Two individuals share a struggle that is grueling, depressing, and whose outcome is probably preordained. The Mother (divorced, constantly tired, and fearful of sickness) is "not a good choice for the parent of a chronic invalid" (p. 168). The Son (smallish, clever, and born with some kind of tumor) has previously had an organ transplant (most likely kidney).

Their trek through the realm of sickness unfurls in seven scenes - all hospital wards and finally Hospice. First, the Son is an adolescent in a pediatric ward where the Machine (presumably renal dialysis) prevents his death. There he spots a baby that he dubs a "Not-Dead." She has multiple birth defects due to a chromosomal abnormality and is kept alive by technology. He intuits that while not dead, the baby is not "properly alive" either. He muses about his own status. His mother is always bedside, propping up his spirits.

Next he is in the ICU and then transferred to a medical floor.
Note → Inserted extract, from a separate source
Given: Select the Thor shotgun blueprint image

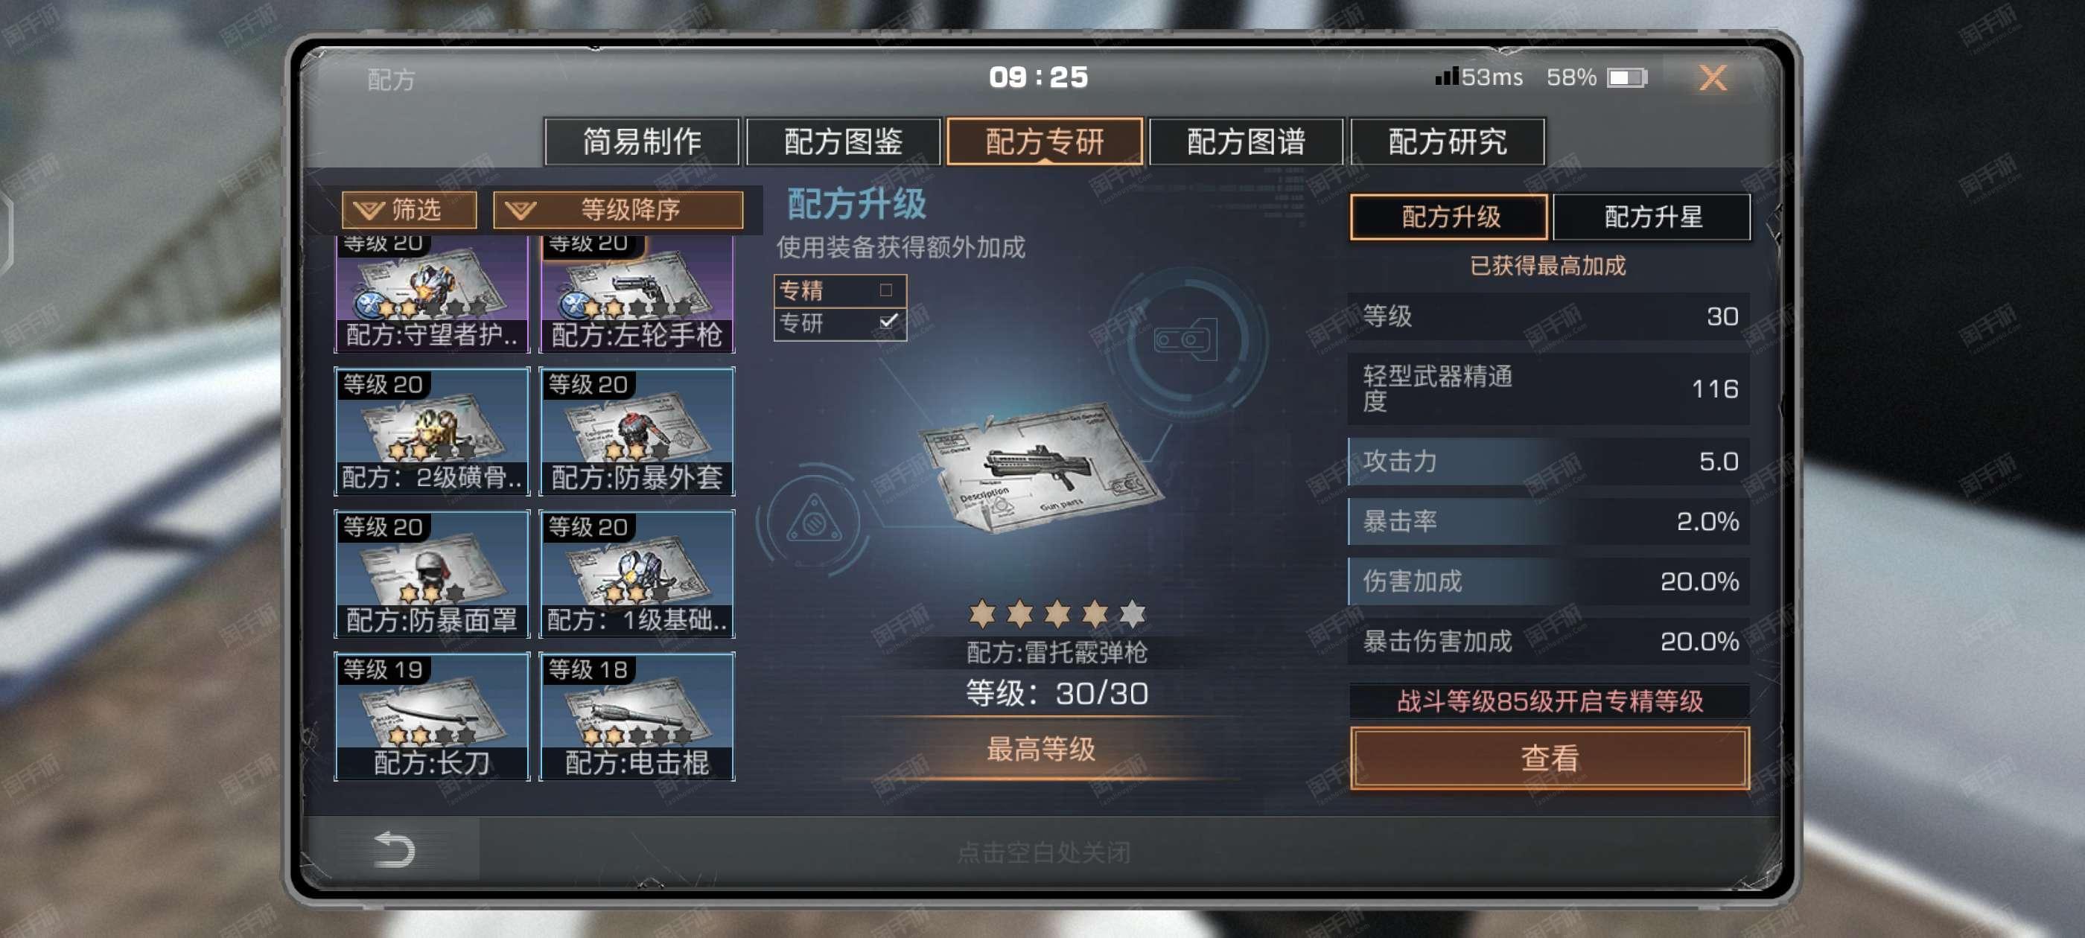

He receives a blood transfusion after disconnecting the Machine in a likely suicide attempt. Sometime later, he is back in the pediatric ward after receiving an organ transplant. The Son gets admitted to the Cardio-Respiratory unit for a severe infection. In and out of hospitals, he enrolls in college but quits. After getting married, he joins a commune of survivors of medical illnesses known as "The Saved." This collective lives on a farm and members avoid any contact with family.

The Son's health further deteriorates. He is hospitalized in terminal condition. By this time, he has his own child, a 14-month-old boy named Jaybird. In the oncology ward, doctors diagnose three tumors in the Son's brain but he refuses any treatment (surgery, radiation, or chemotherapy). He is moved to Hospice. His absent Father comes to visit and comfort him. When the Son dies, it is the Mother who is alone with him. The Son's wife, Father, Jaybird, and members of The Saved commune are all asleep in the Day Room. Only after the Son dies are the names of the Mother and the Son revealed: Julia and Jonathon.